Please replace jschardet with a different library #85480

sunbohong · 2019-11-24T05:10:11Z

Please remove jschart. Many people have reported the problem of file coding detection in the community. These problems are caused by the design concept of jschart. In addition, these problems are labeled as "upstream", which leads to ineffective processing, and some of them are even closed directly.

https://github.com/aadsm/jschardet/issues

#23570
#24195
#27419
#33720
#36230
#36951
#41393
#47872
#51125
#52132
#61663
#64419
#64931

As the https://github.com/microsoft/vscode/wiki/Issue-Grooming#out-of-scope-feature-requests point out, we need more up-votes, if you have trouble in 中国简体,please give a up-vote.

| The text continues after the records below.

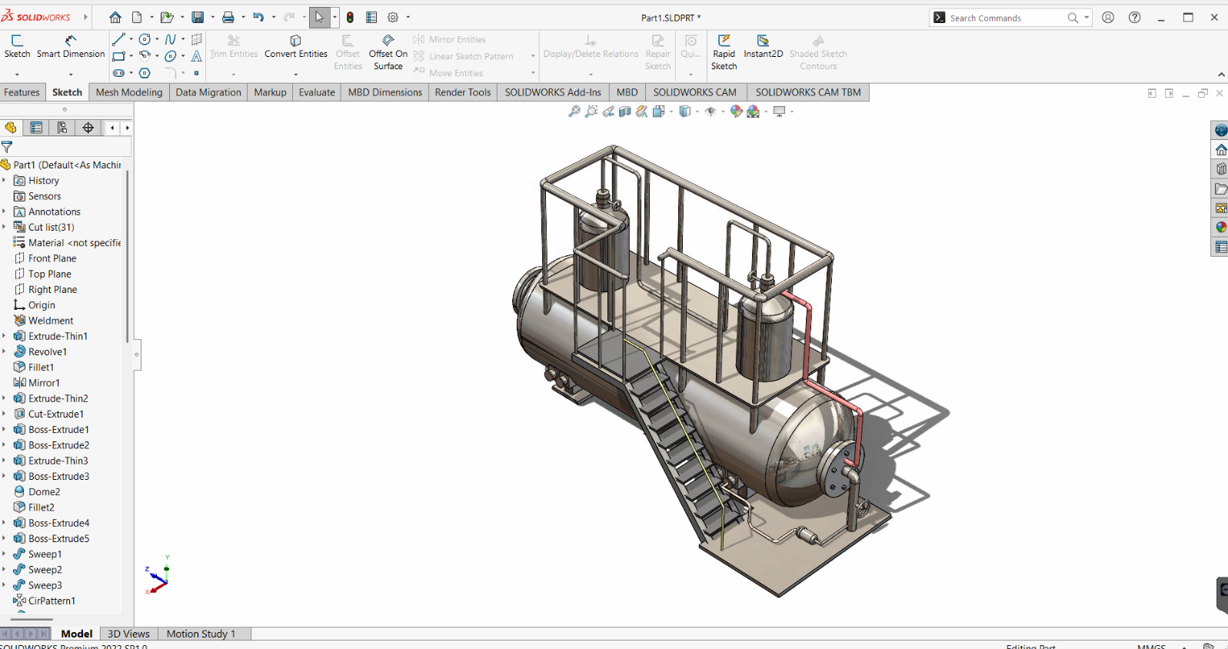Open the Smart Dimension dropdown arrow

tap(71, 75)
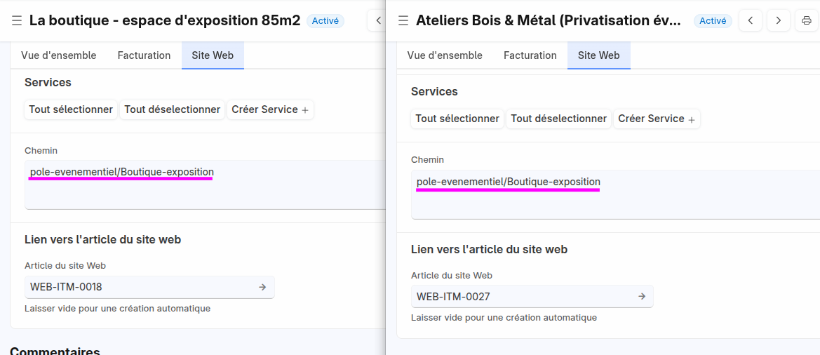Screen dimensions: 820x355
Task: Click plus icon on right Créer Service
Action: [692, 120]
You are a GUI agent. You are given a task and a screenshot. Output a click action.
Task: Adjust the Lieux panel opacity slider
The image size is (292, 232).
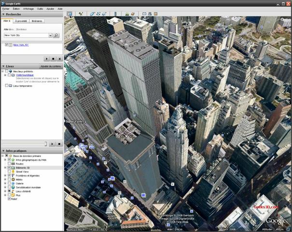(x=45, y=144)
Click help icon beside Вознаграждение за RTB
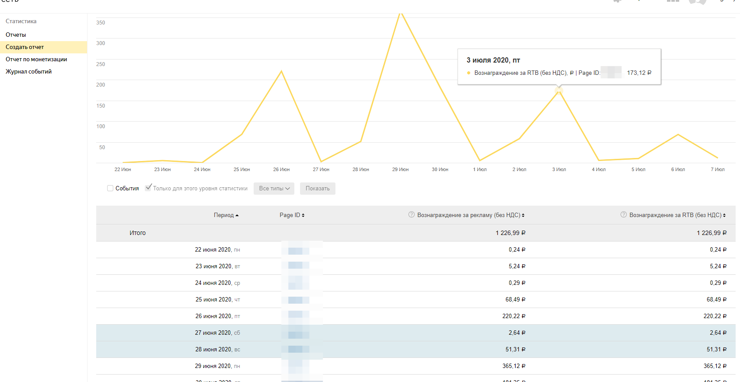The image size is (740, 382). pyautogui.click(x=623, y=215)
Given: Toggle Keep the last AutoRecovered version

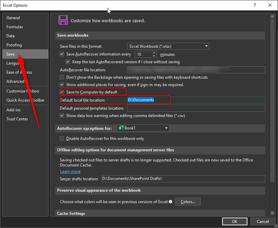Looking at the screenshot, I should click(x=68, y=62).
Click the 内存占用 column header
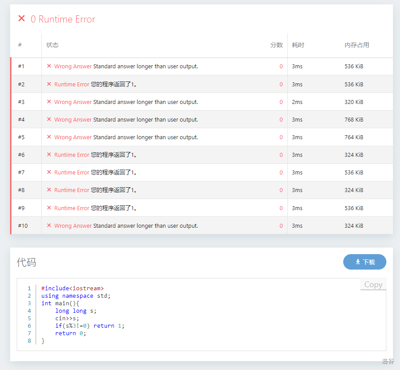Screen dimensions: 400x370 (356, 45)
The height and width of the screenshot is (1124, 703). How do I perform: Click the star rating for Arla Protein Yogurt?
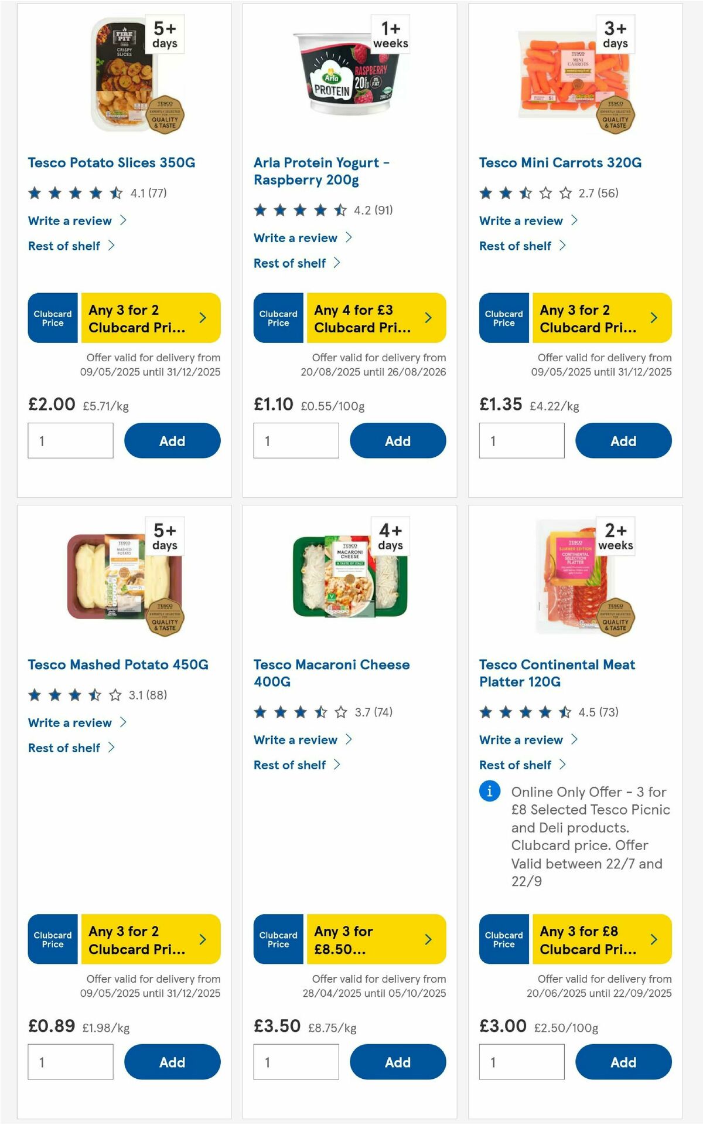(299, 209)
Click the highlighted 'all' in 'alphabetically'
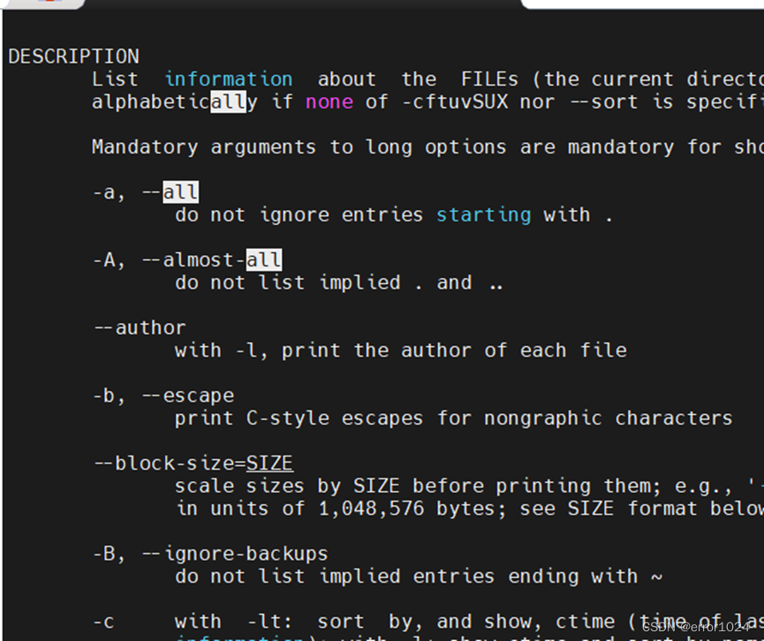 tap(228, 102)
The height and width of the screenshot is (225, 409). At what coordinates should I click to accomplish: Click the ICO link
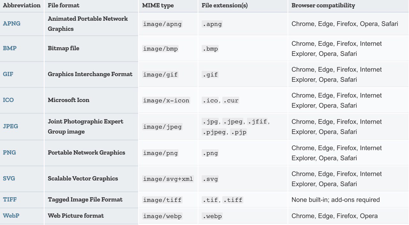(x=8, y=100)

Has the community at large expressed interest in this functionality? I.e. has it gathered more than 10 up-votes or more than 10 comments? This criterion alone covers more than 650 of the 2850 open feature requests as of right now, October 9th, 2019.

Chinese Version:
大家好，本issue希望vscode 移除一个第三方依赖 jschar.

jschart 通过检测遍历文档内容的方式输出预期编码类型。这种机制在纯西方文字环境下能够很好的工作。但是，如果代码中混合部分中文特有字符，比如“中国人”，则很可能返回为“Windows 1252”编码类型，导致文件内容无法正常展示。这种缺陷本质上是jschar无法很好平衡“精确度”与“鲁棒性”相抗衡的结果。

为此，我希望大家通过投票的方式支持改进文件编码检测逻辑。

真诚希望所有遇到问题，或者将来可能遇到问题的朋友，为本issue点赞。

您的点赞将直接影响vscode对这项改动的支持力度。

根据 vscode 团队的 feature-requests 处理流程，https://github.com/microsoft/vscode/wiki/Issue-> Grooming#out-of-scope-feature-requests ，如果点赞数量不够，本issue很可能不会被处理，而是被关闭。

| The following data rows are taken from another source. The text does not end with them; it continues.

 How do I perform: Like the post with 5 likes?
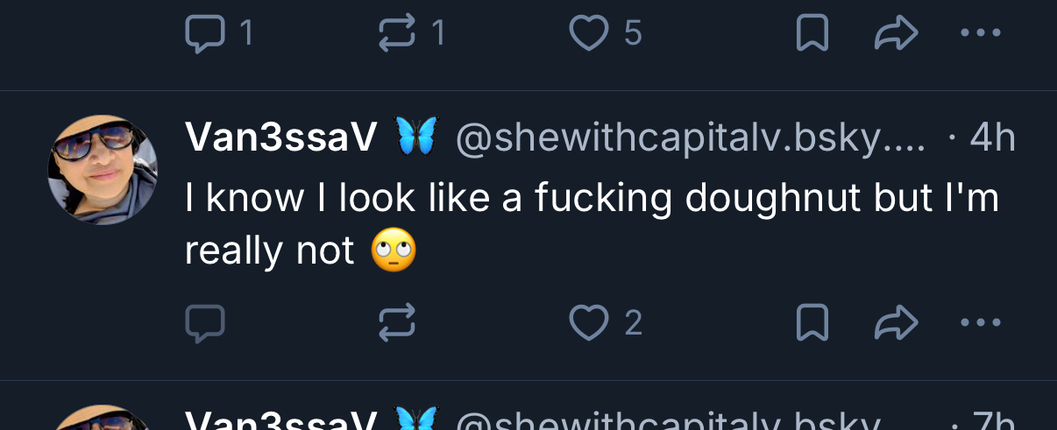tap(589, 34)
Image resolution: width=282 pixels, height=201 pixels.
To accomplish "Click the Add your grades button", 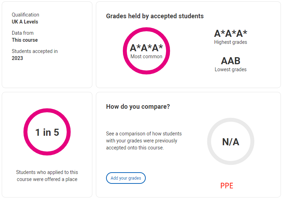I will pyautogui.click(x=126, y=178).
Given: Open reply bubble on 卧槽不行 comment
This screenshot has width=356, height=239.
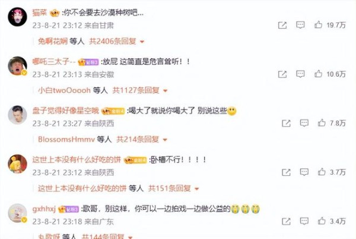Looking at the screenshot, I should 304,172.
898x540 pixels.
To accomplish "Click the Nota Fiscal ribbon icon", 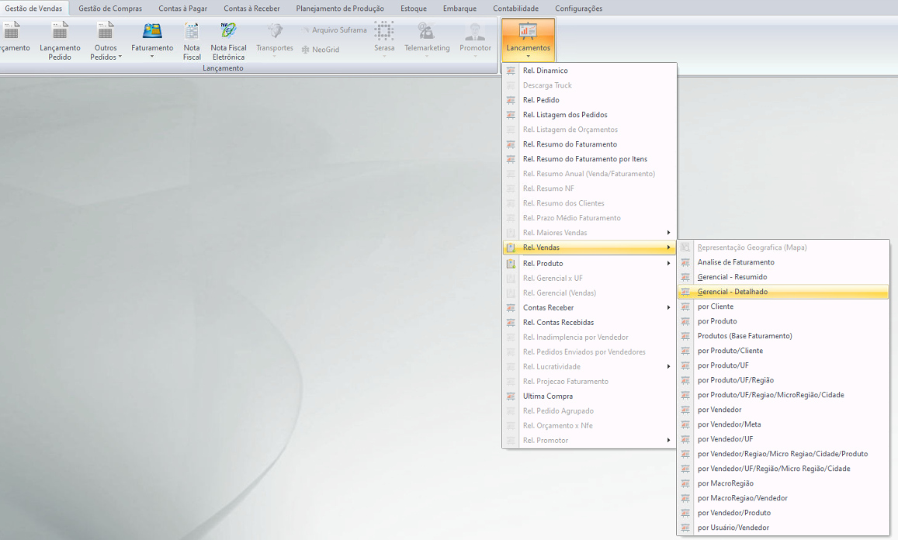I will [x=192, y=32].
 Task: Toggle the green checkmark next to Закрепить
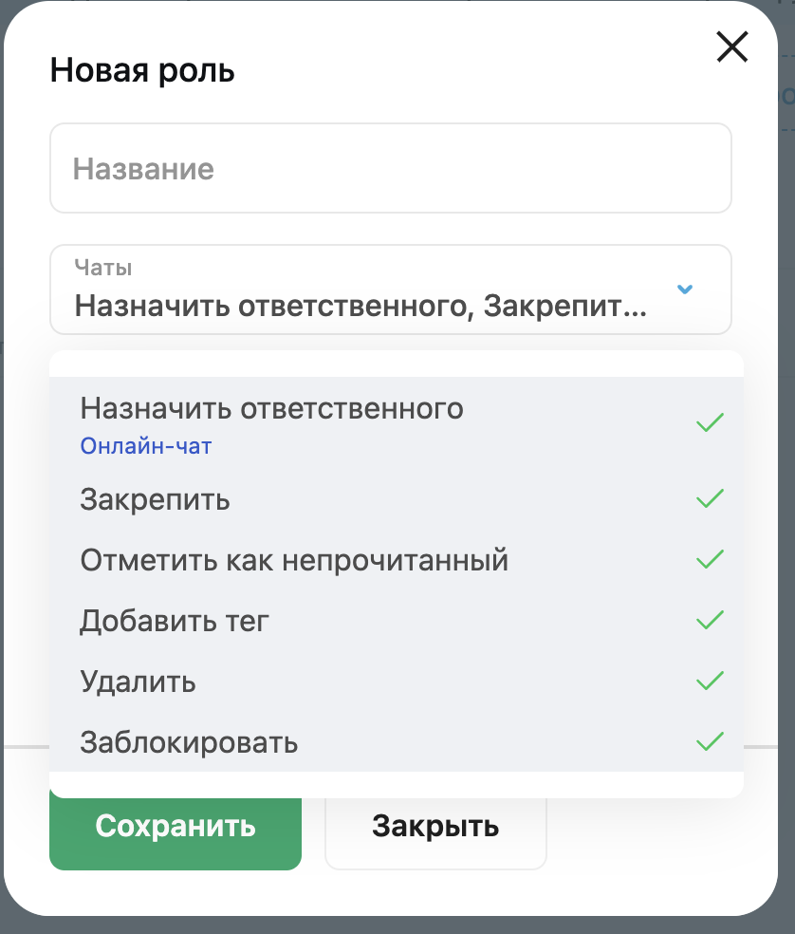click(710, 498)
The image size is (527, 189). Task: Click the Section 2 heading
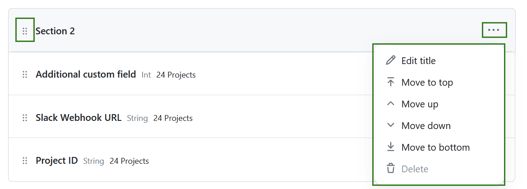(55, 31)
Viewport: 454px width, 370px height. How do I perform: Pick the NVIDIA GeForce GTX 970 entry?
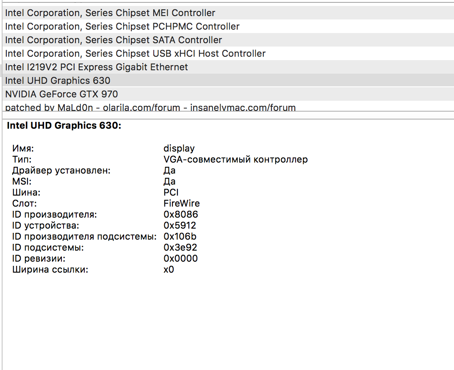point(61,94)
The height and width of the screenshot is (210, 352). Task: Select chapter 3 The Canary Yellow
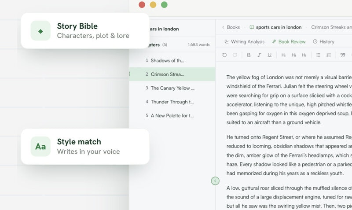click(x=172, y=88)
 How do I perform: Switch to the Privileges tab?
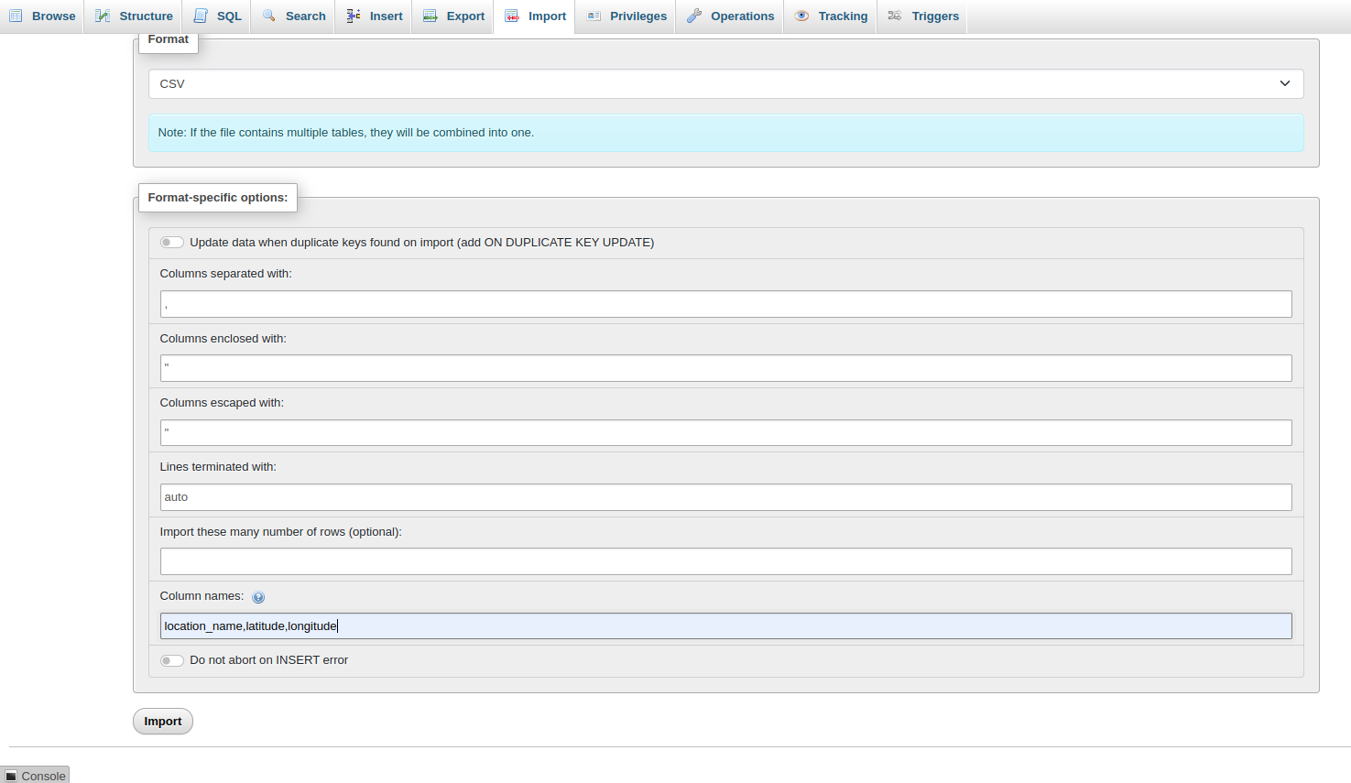pyautogui.click(x=626, y=16)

Has the community at large expressed interest in this functionality? I.e. has it gathered more than 10 up-votes or more than 10 comments? This criterion alone covers more than 650 of the 2850 open feature requests as of right now, October 9th, 2019.
#84503 didn't have enough up-votes,

MxDany · 2019-11-29T05:59:11Z

It's hard to believe that this issues has existed for so long.

MxDany · 2019-12-04T05:48:20Z

The same file works fine in these editors: Visual Studio, Notepad ++, Beyond Compare, etc., no one cares.☹

amnore · 2019-12-04T09:19:35Z

Is there a better alternative than jschardet?

bpasero · 2019-12-05T10:22:49Z

I see the issues with jschardet and we can certainly remove the support for auto guessing encodings but we can also investigate to either fix the issues or replace jschardet with something else if that is possible.

Encoding detection is currently only used in 2 places:

from the encoding picker of the status bar (we offer the guessed encoding as one of the top entries if guessed)
for any editor that is opened if files.autoGuessEncoding is set to true

Note: it is unlikely that VSCode would make an investment in improving the libraries, so this would need community help. But I am certainly willing to adopt a different library if it has good test coverage and shows improvements over the current one.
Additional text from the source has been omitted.